Il pourfend sa «personnalité clivante», «imbue d’elle-même» et «prétentieuse», auteur d’une «campagne médiocre», «structurellement faible dans les swing states». «Ils [les Clinton, ndlr] ont amené un déni de démocratie en 2016 au sein du Parti démocrate».
«Pour les débats en face à face avec Bernie Sanders, Hillary Clinton avait les questions qui lui étaient envoyées en avance par les journalistes. Bernie Sanders n’avait évidemment pas ce privilège. Donna Brazile a décrit un accord financier avantageux. Quand Hillary Clinton faisait des levées de fonds, il y avait une répartition de la somme finale avec le Parti. En contrepartie, elle avait le droit de valider ou pas les embauches à certains postes clés.»
Ensuite, la focalisation sur Donald Trump et ses outrances n’a pas aidé à produire un message rassembleur.
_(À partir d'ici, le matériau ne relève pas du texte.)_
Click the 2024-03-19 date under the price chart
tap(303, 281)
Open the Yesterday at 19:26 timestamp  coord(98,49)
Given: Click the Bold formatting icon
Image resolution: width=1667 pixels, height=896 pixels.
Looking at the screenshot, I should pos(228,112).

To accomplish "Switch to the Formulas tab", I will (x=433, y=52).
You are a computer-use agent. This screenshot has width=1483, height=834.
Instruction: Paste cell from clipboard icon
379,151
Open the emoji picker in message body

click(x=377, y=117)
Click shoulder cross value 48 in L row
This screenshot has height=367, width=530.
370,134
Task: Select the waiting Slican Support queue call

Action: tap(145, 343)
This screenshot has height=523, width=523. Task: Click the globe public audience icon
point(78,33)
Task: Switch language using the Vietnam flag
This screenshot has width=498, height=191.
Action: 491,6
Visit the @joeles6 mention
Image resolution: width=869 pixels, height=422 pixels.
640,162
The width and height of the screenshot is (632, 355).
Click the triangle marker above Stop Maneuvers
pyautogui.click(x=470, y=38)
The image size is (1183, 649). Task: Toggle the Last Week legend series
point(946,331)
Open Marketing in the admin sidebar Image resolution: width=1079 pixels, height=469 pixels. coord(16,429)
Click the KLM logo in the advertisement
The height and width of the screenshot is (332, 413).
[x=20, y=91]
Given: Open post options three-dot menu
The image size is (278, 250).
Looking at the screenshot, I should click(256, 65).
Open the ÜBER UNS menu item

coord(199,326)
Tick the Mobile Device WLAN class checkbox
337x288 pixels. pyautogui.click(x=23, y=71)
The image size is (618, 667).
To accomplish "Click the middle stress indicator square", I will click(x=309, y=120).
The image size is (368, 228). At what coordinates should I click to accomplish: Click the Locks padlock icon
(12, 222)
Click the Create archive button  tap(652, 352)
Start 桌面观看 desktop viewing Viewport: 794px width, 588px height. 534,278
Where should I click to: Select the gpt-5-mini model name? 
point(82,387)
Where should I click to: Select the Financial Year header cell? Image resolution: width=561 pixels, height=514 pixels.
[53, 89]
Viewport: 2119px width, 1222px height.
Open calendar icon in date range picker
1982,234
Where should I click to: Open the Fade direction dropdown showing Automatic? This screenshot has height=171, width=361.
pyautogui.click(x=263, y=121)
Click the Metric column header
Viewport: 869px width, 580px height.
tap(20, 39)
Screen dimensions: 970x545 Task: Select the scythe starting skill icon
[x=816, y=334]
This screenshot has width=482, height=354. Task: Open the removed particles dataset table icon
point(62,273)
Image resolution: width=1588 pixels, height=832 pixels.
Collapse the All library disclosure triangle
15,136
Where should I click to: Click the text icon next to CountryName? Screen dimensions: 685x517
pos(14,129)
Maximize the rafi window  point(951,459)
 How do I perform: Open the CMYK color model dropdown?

Clément Pairot se remémore ainsi la campagne démocrate de 2016 fascinée par le candidat investi par les Républicains: «Attention à Trump», «Trump est méchant», «Trump est raciste» ou encore «Trump est sexiste». Le temps de parole médiatique qui lui a été consacré durant la campagne présidentielle, par rapport aux autres prétendants, est saisissant:
«Bernie Sanders a quatre fois moins de temps d’antenne qu’Hillary Clinton, et Hillary Clinton a quatre fois moins de temps d’antenne que Donald Trump. Est-ce que c’est une démocratie quand l’un des candidats à l’élection présidentielle a 16 fois plus de temps d’antenne qu’un autre?»
«Bernie Sanders a été immédiatement marginalisé, considéré comme quelqu’un qui ne pouvait pas gagner, quelqu’un qui ne pouvait pas rassembler autour de lui […]. Aujourd’hui, on peut considérer en partie que Bernie Sanders a déjà gagné puisque le salaire minimum à 15 dollars, le Green New Deal, la réflexion sur la couverture de santé, sont au cœur du débat politique. [...]Bernie Sanders rappelle qu’une majorité d’Américains vivent "live from paycheck to paycheck", c’est-à-dire n’ont pas un seul dollar […]. Est-ce que c’est ça une économie florissante où trois personnes possèdent autant de richesses que la moitié la plus pauvre de la population américaine?»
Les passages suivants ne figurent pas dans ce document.